Why Competitive Amiibo is Generalist-Focused

by Doc, Owner, Founder, Generally Focused on Amiibo

Amiibo is all about generalists.

A “generalist” is an option, loadout, choice or selection that is appropriate against many other potential options in a choice-based environment. It’s not stellar against everything, but it’s good enough against enough things that it’s usually a safe pick.

A “counter”, “counterpick” or “specialist” is the opposite – it doesn’t do well across the board, but it performs incredibly well against a small number of highly useful options.

For example, consider the use of Poison-type in the Pokemon series. The Poison type doesn’t perform very well across the board – it gets beaten by Psychic types, which are some of the most common offensive Pokemon. However, Poison is very useful in that it is one of two types to be super effective Fairy-type moves. It doesn’t do well across the board, but it excels at specifically beating Fairy-types.

Amiibo is in a similar boat. Prior to his ban, Bowser had an 80% win rate of every set of every tournament he was in (remember, this was pre-Incineroar). If you were going up against a Bowser in tournament bracket, the betting odds were 4:1 that Bowser would win. He was an incredible generalist, and maintained a significant advantage over every other amiibo in the game.

Little Mac, however, was close to a Bowser counter. Overall, sets between Little Mac and Bowser ended up with a 50/50 win rate between the two of them. This isn’t a counter by any means – I’d consider a 70/30 difference to be the requirement for a counter – but it is Bowser’s only chance at getting beaten, at least until Incineroar showed up.

As it stands now, the amiibo tier list is effectively a ranking of an amiibo’s matchup spread against all other opponents. It’s a pecking order, if you will. Here’s why, due to natural events, that became the case.

The Format

As of right now, the current format for competitive amiibo is as follows:

-Each trainer submits at least one amiibo to a tournament, be it through Powersaves or Arenas

– The amiibo fights for the trainer in a bracket system until it is defeated or wins the tournament

-If the amiibo is defeated, the trainer is out

It’s a very amiibo-centric format. It all rides on how well your specific amiibo does against every other possible opponent you can throw at it, without regards to any specific opponents or playstyles. This results in higher tier amiibo being generally better against most other opponents – in other words, a generalist.

This would be different if alternate options were allowed. Data indicates that Zelda counters several higher tier amiibo, despite losing to lower tier amiibo. If we were going to allow trainers to somehow, in real-time, decide to swap out their amiibo for a counterpick, Zelda would be considered one of the most important amiibo in any toolkit.

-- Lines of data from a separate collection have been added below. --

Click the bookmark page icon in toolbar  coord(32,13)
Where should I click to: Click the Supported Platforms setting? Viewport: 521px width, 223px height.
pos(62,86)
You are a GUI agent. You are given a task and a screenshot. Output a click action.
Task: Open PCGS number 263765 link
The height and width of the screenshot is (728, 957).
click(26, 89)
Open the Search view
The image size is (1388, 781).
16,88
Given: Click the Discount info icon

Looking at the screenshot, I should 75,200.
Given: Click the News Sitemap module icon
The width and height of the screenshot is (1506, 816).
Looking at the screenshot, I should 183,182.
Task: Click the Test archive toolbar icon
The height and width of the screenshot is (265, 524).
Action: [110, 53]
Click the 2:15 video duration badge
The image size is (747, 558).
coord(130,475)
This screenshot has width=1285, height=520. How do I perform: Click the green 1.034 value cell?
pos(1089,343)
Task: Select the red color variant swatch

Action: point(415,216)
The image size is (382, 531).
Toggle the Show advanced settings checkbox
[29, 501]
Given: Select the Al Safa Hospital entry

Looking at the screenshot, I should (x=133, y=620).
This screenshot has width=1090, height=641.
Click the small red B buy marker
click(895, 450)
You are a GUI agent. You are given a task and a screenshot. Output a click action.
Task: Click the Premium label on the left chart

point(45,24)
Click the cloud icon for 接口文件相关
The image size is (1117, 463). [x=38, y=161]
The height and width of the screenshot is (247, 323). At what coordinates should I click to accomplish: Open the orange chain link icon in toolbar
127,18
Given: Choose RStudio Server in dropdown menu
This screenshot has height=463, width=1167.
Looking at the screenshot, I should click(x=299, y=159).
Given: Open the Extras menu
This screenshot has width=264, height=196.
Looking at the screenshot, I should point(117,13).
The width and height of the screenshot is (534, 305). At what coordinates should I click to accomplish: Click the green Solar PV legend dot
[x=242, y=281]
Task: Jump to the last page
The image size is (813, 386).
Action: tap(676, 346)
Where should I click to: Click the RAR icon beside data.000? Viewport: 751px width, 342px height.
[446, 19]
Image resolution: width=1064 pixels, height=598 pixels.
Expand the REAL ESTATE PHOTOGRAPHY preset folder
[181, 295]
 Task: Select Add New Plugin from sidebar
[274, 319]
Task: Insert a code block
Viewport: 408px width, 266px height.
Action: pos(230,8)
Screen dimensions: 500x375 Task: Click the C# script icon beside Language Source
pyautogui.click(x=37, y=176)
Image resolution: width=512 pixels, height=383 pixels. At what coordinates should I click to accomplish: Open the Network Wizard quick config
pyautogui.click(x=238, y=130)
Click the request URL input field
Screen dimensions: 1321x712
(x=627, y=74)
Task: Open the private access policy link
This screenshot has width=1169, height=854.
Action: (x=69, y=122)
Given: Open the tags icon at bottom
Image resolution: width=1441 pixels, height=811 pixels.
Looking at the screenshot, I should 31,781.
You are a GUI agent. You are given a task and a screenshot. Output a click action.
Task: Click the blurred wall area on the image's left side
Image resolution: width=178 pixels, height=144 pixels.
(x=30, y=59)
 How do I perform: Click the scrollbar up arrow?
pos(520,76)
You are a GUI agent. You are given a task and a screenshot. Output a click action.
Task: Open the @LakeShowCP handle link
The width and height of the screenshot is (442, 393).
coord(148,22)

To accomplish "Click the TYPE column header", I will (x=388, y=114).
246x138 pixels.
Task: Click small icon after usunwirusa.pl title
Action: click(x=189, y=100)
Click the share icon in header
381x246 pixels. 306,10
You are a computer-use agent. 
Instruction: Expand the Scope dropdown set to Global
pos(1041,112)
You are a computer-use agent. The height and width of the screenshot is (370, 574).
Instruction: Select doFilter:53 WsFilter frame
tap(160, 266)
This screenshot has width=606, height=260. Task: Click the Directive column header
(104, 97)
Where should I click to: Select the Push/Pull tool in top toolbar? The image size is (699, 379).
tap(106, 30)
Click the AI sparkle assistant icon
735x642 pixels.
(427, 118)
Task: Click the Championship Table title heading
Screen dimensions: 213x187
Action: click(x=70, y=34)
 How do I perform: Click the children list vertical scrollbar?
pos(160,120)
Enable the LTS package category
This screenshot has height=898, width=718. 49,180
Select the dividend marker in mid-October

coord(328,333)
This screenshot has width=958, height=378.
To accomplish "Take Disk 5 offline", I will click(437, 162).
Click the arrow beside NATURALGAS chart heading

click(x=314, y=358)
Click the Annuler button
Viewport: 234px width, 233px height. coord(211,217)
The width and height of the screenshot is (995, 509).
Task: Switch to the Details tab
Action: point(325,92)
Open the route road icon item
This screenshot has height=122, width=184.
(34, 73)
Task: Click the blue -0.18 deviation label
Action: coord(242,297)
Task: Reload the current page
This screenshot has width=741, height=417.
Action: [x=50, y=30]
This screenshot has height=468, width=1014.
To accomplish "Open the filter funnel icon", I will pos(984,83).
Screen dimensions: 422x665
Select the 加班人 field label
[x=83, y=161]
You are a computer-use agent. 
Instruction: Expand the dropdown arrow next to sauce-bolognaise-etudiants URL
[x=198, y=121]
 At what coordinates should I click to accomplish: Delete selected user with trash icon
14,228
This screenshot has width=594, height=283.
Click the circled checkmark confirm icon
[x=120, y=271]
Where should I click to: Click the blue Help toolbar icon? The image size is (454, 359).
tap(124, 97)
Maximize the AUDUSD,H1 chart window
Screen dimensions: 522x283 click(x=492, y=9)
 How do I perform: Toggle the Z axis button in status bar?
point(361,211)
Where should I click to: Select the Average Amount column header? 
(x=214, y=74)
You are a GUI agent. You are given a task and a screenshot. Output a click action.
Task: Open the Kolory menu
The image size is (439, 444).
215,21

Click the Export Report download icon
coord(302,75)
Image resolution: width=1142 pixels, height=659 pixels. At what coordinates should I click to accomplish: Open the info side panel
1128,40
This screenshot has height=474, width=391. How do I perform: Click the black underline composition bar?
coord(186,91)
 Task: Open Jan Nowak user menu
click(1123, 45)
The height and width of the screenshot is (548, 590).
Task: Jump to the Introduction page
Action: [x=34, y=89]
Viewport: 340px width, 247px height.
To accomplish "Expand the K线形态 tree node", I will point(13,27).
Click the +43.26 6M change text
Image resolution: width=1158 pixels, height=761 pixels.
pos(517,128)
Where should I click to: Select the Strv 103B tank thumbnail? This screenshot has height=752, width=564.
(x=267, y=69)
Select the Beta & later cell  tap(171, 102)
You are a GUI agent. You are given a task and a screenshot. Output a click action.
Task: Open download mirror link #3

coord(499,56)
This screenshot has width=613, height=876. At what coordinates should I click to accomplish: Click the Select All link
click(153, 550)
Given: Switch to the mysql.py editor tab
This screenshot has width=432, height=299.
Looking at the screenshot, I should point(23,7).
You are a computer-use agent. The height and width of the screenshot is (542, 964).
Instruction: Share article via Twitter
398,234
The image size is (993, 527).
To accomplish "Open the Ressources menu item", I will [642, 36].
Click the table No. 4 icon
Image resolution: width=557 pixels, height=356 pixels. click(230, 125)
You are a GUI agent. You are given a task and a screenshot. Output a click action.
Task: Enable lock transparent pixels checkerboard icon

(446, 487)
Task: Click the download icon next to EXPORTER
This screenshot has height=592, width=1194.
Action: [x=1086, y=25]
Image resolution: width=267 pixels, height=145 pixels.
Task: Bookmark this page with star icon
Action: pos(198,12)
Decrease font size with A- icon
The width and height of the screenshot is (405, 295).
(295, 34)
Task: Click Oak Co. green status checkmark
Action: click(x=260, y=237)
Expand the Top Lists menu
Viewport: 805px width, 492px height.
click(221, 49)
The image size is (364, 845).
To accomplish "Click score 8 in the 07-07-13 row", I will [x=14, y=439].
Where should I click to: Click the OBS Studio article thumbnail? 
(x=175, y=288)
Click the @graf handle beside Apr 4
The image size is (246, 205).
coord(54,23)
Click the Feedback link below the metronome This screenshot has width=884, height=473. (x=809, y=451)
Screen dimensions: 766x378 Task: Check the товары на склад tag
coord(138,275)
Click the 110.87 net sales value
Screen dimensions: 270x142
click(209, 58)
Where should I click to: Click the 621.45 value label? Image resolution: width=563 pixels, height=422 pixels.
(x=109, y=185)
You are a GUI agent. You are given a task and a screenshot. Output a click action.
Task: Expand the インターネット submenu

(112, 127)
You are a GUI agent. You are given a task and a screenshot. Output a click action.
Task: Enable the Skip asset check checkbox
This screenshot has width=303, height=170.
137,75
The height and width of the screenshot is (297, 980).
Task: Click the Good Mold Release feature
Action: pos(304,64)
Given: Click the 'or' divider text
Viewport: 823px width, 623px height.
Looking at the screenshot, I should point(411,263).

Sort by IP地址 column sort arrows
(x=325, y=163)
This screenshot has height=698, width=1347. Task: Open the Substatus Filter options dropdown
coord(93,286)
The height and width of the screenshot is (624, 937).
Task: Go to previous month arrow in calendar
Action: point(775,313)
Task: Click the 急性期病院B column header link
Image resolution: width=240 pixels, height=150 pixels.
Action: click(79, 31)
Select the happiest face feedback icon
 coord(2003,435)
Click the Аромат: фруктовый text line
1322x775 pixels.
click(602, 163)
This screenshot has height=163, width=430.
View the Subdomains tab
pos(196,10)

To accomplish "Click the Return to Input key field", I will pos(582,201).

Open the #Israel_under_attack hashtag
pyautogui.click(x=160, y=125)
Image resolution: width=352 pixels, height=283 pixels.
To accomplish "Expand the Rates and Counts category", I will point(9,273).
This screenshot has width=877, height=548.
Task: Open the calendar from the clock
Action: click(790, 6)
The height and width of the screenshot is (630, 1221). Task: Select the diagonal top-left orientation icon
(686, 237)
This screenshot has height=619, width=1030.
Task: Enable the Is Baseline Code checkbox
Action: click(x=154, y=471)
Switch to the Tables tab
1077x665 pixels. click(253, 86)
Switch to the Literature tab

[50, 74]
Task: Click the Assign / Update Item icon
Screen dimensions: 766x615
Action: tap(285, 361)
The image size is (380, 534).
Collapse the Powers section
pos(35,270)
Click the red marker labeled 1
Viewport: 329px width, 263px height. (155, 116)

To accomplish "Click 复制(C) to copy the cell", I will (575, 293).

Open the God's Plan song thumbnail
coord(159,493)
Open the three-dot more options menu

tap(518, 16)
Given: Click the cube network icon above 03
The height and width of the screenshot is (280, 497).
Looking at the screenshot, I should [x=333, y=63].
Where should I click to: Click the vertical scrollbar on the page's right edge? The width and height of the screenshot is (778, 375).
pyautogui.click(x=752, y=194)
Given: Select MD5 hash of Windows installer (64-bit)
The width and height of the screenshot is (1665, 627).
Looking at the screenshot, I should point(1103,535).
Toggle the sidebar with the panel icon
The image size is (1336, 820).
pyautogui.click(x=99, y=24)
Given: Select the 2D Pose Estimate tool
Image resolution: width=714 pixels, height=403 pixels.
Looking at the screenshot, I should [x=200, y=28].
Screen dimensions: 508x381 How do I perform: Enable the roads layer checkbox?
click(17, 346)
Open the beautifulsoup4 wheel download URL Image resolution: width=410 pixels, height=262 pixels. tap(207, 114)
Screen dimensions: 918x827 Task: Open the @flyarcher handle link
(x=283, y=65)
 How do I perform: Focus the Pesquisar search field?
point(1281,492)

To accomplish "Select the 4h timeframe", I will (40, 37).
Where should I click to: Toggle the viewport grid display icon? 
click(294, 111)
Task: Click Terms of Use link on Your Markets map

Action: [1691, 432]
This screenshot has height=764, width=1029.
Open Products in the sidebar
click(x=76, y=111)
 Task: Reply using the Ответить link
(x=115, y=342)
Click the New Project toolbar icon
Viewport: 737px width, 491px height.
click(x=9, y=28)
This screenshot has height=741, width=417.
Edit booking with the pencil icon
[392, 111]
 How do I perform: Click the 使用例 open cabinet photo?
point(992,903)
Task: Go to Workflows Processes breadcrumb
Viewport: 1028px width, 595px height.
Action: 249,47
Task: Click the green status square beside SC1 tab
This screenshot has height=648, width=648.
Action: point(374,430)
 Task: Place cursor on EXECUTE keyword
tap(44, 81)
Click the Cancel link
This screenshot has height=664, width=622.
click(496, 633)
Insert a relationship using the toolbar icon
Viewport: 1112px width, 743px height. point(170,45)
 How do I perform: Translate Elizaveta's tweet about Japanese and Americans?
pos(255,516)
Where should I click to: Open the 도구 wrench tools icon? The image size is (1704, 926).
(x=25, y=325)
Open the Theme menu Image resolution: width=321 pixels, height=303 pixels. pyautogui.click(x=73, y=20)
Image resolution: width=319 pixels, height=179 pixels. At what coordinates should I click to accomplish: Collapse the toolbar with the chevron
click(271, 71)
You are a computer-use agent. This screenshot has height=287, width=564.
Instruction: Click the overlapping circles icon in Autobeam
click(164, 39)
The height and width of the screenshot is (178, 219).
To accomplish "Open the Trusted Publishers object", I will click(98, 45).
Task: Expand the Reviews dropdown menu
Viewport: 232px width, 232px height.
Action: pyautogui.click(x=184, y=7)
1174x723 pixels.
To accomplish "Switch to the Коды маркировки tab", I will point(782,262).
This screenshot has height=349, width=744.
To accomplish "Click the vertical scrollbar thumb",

However, all amiibo have to be checked in ahead of time, so you’re limited on what you can submit. It’s not like human Smash tournaments, where you can start a match with Falco and counterpick to your secret pocket Jigglypuff, or something. It’s Falco, all the way through, so if the trainer wants to win he’s got to be as good against as many opponents as possible.

The Balance

Let’s face it – Smash Ultimate is pretty balanced. There’s better characters and there’s worse characters, but there’s nothing equivalent to Brawl Meta Knight or Smash 4 Bayonetta and Cloud that’s overwhelmingly broken. Almost everything has a shot at winning in human play (in fact, early in Ultimate’s lifespan, there were some tournaments that had very low tier winners like Sheik and Little Mac).

This character balance means that any amiibo with just an -nth better moveset than most other opponents means that they get to enjoy an easily higher placement. Joker and Sheik have similar playstyles in a lot of ways, and they both have built-in combos that could be very potent. However, Joker is drastically better than Sheik on the amiibo tier list. Joker’s moves are simply better – he can build damage, he can KO, and that makes his combos significantly more lethal.

But let’s be real – there’s not much in competitive amiibo that’s as bad as Sheik. Most characters have better tools than Sheik, so they have about the same overall level of strength as each other. That’s part of the reason why an official Smash Ultimate backroom tier list never materialized – the backroom itself never materialized because there was no way to accurately and reasonably rank so many relatively equal characters.

So if you have everyone roughly equal, then that extra -nth makes a tremendous difference over other opponents. One small -nth means someone is drastically better against everybody.

The AI Flaws

Exploitable AI flaws in amiibo often contribute to that extra -nth in a character, and there’s a lot of flaws. Amiibo have a hard time against projectiles, multihits, command grabs, moving hitboxes that also move the opponent (Falcon Kick, for example), getting juggled, items… do I have to continue?

The problem is that there’s so many of these AI flaws in so many movesets. How many characters have multihit moves alone? Thus, many characters have specific useful traits that can be exploited against all other amiibo, resulting in trainers teaching their amiibo how to use those specific traits so they have the best overall performance.

Competitive amiibo likely can never stop being a Generalist-focused meta unless format changes take place. Even then, it seems that Smash Ultimate amiibo will always be a bit Generalist, at least for the forseeable future.